Lamellae in microglia have a large F-actin ring, comprised of many small punctae. F-actin was labeled with phalloidin (green) in all images. (A) Low-magnification image of many migrating microglia on a glass coverslip. Most lamellae have a large, donut-shaped F-actin ring (* indicates examples), which we call a podonut. Scale bar: 40 μm. (B) Higher-magnification, deconvolved image shows a podonut in the front half of a migrating microglial cell. Scale bar: 10 μm. (C), (D) F-actin rings were predominantly associated with microglial lamellae. Values expressed as mean ± standard error of the mean from three separate cultures. Most microglia with a lamella had a large F-actin ring (a podonut) (87 ± 5% of such cells (c)). As further demonstrated in Figure 3, the large ring was made up of many podosomes. When podosomes were present, they (and the large F-actin ring) were located in the lamella (95 ± 2% of such cells (d)). (E) The large F-actin rings contain hundreds of tiny punctae of F-actin. A representative deconvolved image of a single podonut shows that the large ring is composed of many tiny (<1 μm diameter) F-actin-rich punctae. Scale bar: 5 μm.
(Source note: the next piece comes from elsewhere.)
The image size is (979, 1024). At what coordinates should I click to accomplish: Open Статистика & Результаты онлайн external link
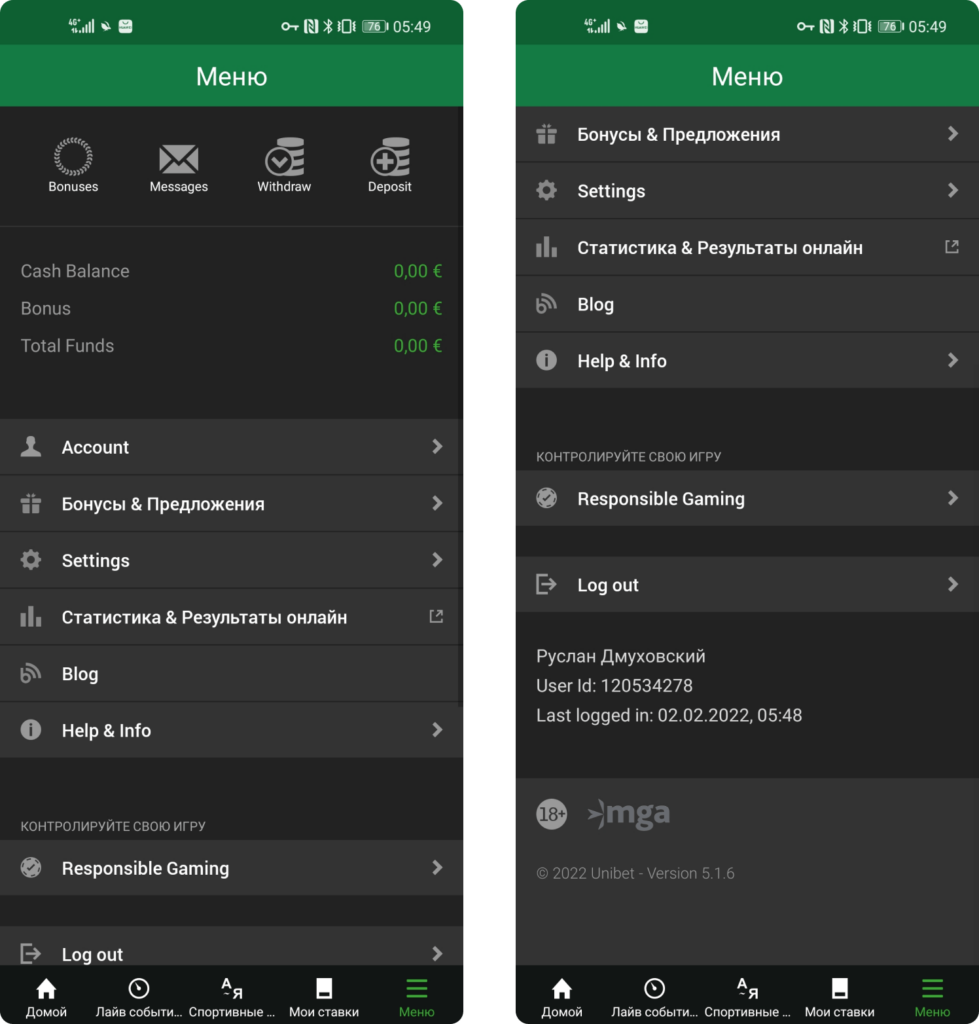(435, 616)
Inset: a deconvolved three-dimensional (3D) reconstruction shows that the punctae of F-actin were located near the substrate-contacting cell membrane. (F) Microglia formed similar large, F-actin rings in their lamellae; nuclei stained with 4′,6-diamidino-2-phenylindole, (DAPI, blue) when cultured on Ultra-Web™, which is a 3D mesh of polyamide nanofibers (upper image). Right: higher magnification image of several microglia with large F-actin rings. Scale bar: 100 μm (left), 20 μm (right).